Tag Archives: Foreign Intelligence Surveillance Act

SCOTUS Opinion Alert: In Which Transparency is Dealt a Body Blow

Obama on Phone

How do you know he’s not listening in on your conversations? Answer: you don’t.

 [Photo by Pete Souza, found via the Council on Foreign Relations]

For those of us who believe that the government needs to be more transparent in matters of national security, yesterday was not a very good day. In its first 5-4 opinion of this term, the Supreme Court split along ideological lines and ruled in favor of protecting a wide-ranging international surveillance program from constitutional challenges. Specifically, the Clapper v. Amnesty International opinion makes it much more difficult for lawyers, journalists, and human rights practitioners who suspect the United States of wiretapping their communications with non-Americans abroad to bring suit for such governmental behavior unless they have concrete proof that their correspondence will be intercepted.

At issue in Clapper is the Foreign Intelligence Surveillance Act (FISA), which allows the United States to target the communications of non-citizens on foreign soil. First authorized in 1978, FISA originally limited the Government to instances where it could show probable cause (to a special closed court known as a Foreign Intelligence Surveillance Court) that its individual targets were “foreign powers or the agents of foreign powers.”  In 2008, however, Congress amended FISA to include Section 1881a, a provision which removed the probable cause requirement and greatly expanded both the pool of people and the kinds of communications that could be monitored.

While FISA is aimed at foreign nationals who fall outside the protection of the Fourth Amendment, one effect of the law was the warrantless interception of thousands of international communications between FISA targets and American citizens. Shortly after the passage of 1881a, a group of American legal, labor, media and human rights organizations led by Amnesty International asked the Supreme Court to overturn that provision. Claiming that they frequently communicate with non-American clients, coworkers, witnesses and sources abroad, the challengers argued that this law violated their First and Fourth Amendment rights.

- WHAT THIS TASK INVOLVES: According to the post on the Clapper ruling, in what year did Congress amend FISA to add Section 1881a?

- LISTING:

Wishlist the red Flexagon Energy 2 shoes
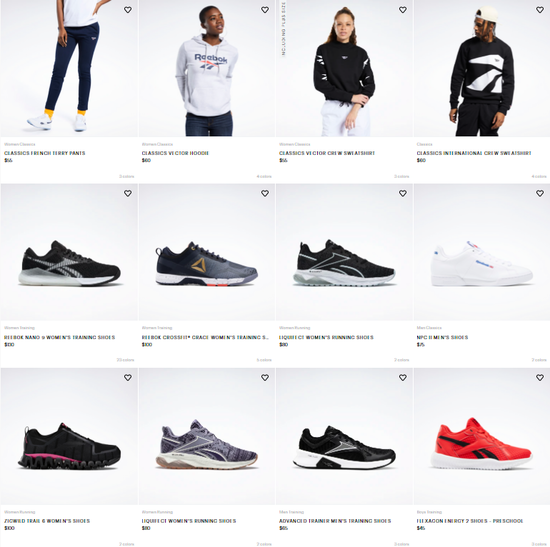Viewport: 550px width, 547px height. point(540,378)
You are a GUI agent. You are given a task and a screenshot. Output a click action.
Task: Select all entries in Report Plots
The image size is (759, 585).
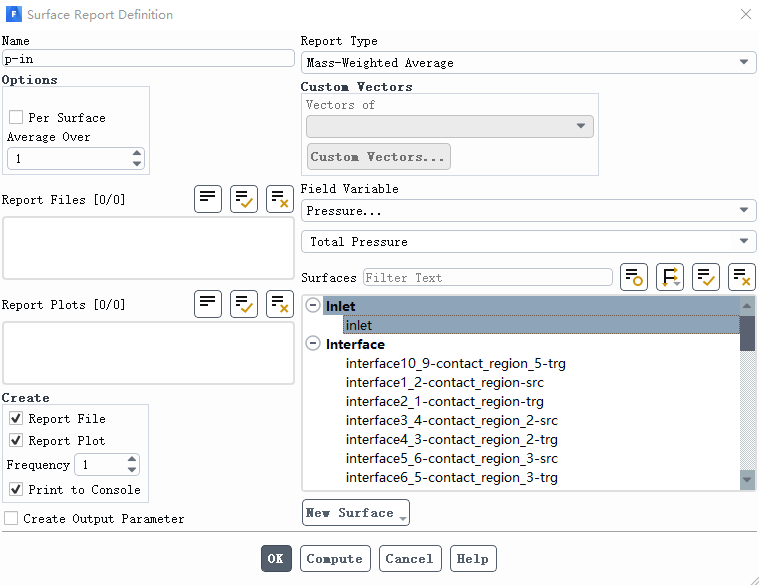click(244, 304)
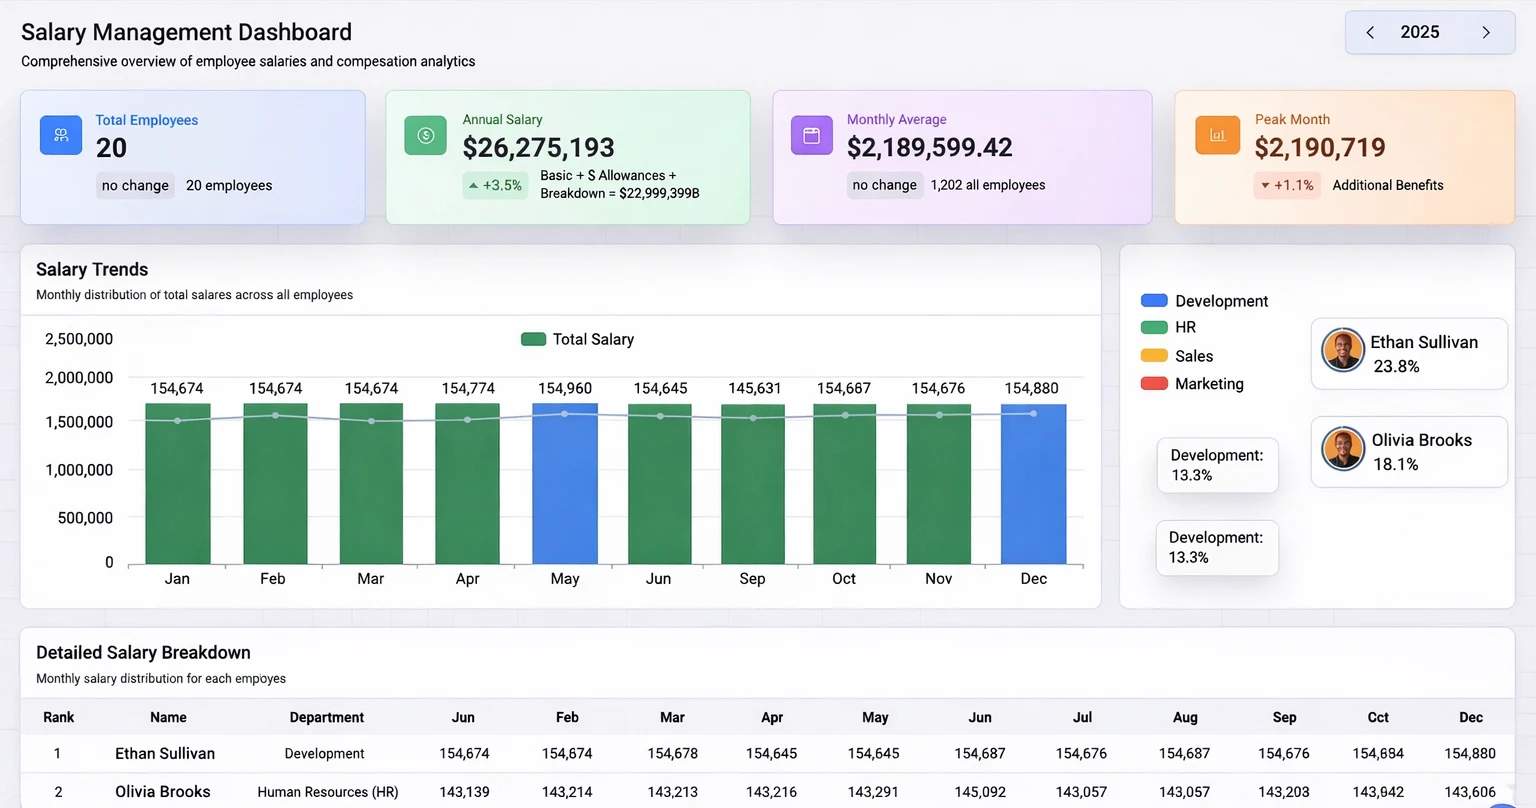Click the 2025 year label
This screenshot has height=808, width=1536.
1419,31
---
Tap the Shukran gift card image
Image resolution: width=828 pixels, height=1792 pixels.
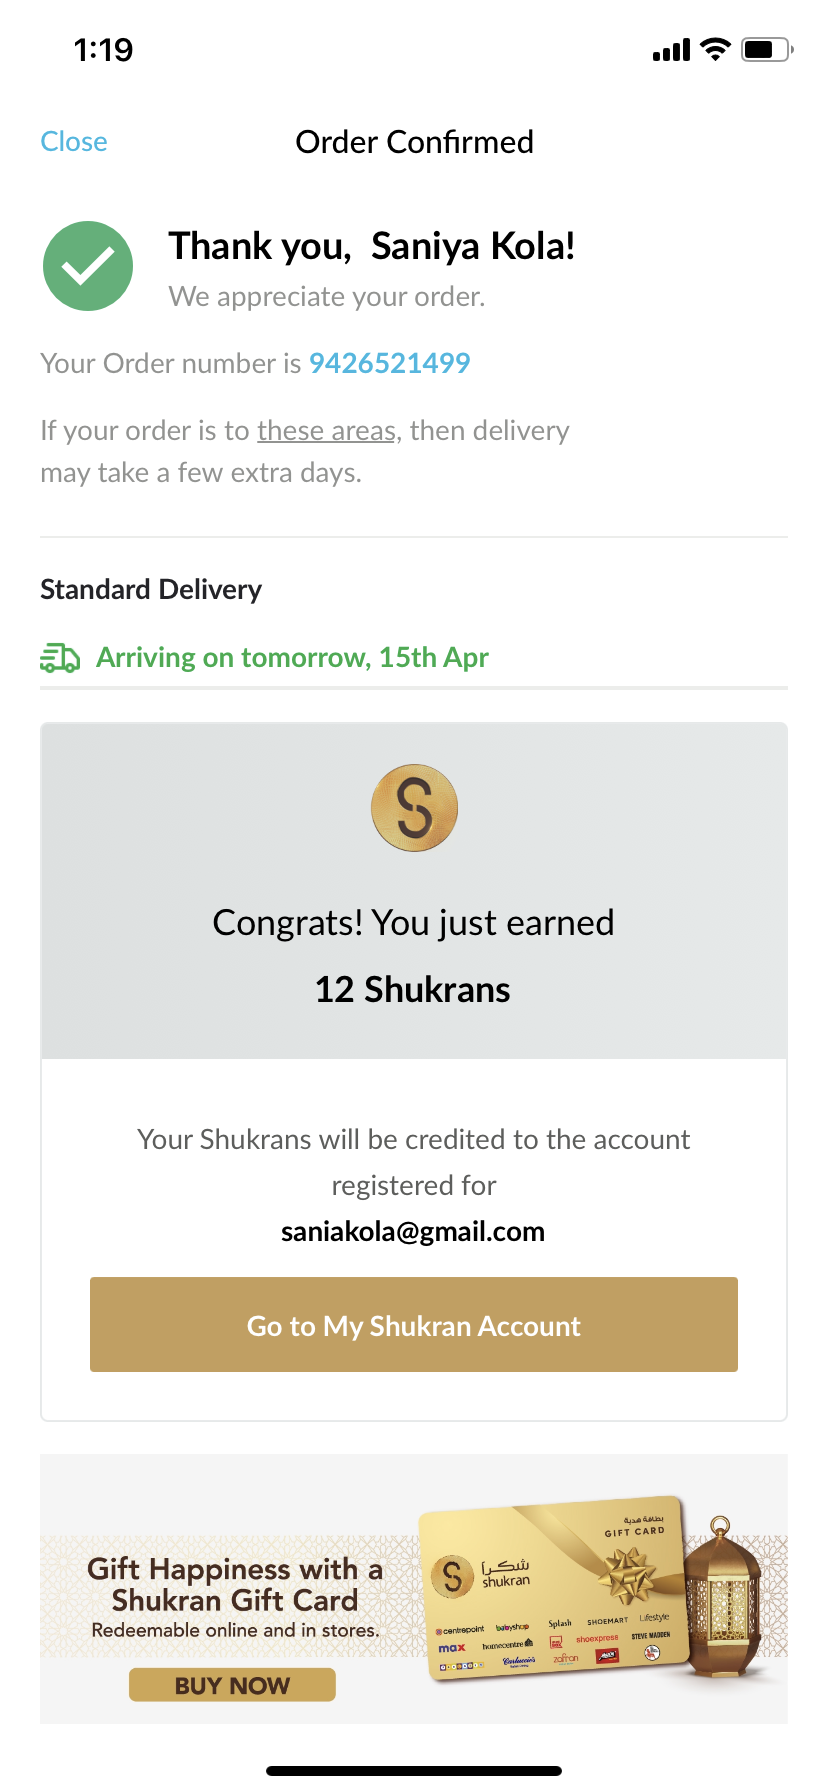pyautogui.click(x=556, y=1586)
...
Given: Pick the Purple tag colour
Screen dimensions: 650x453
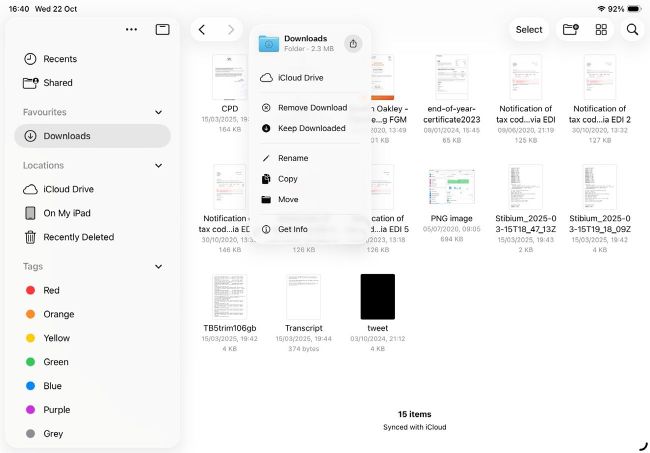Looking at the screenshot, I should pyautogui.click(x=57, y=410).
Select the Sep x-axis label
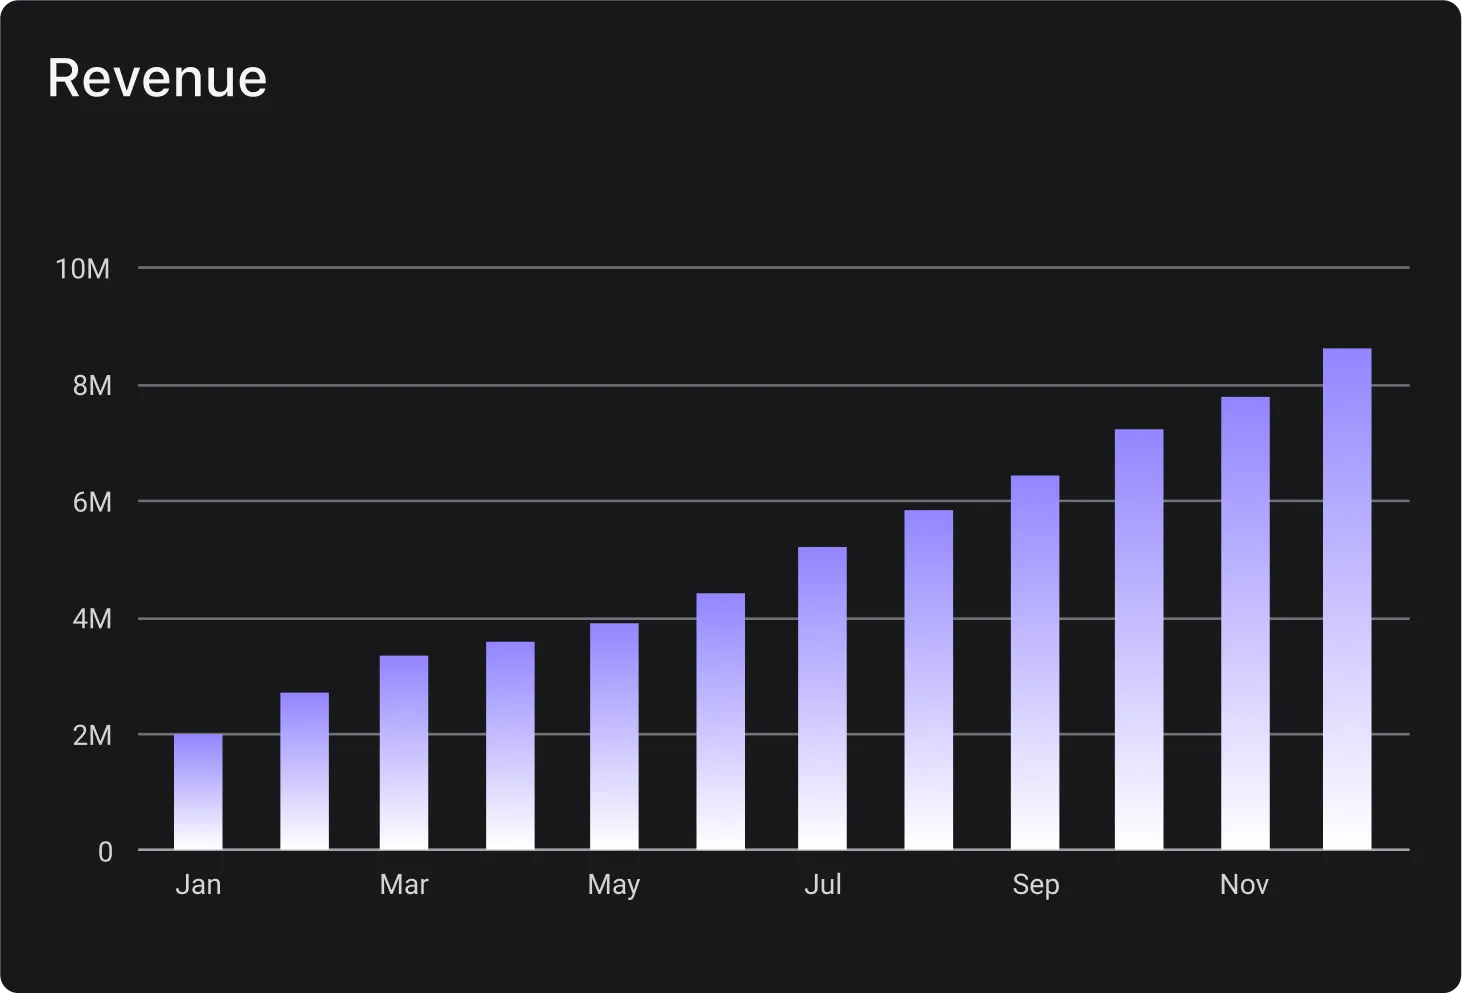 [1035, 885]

- TASK RESULT: 2008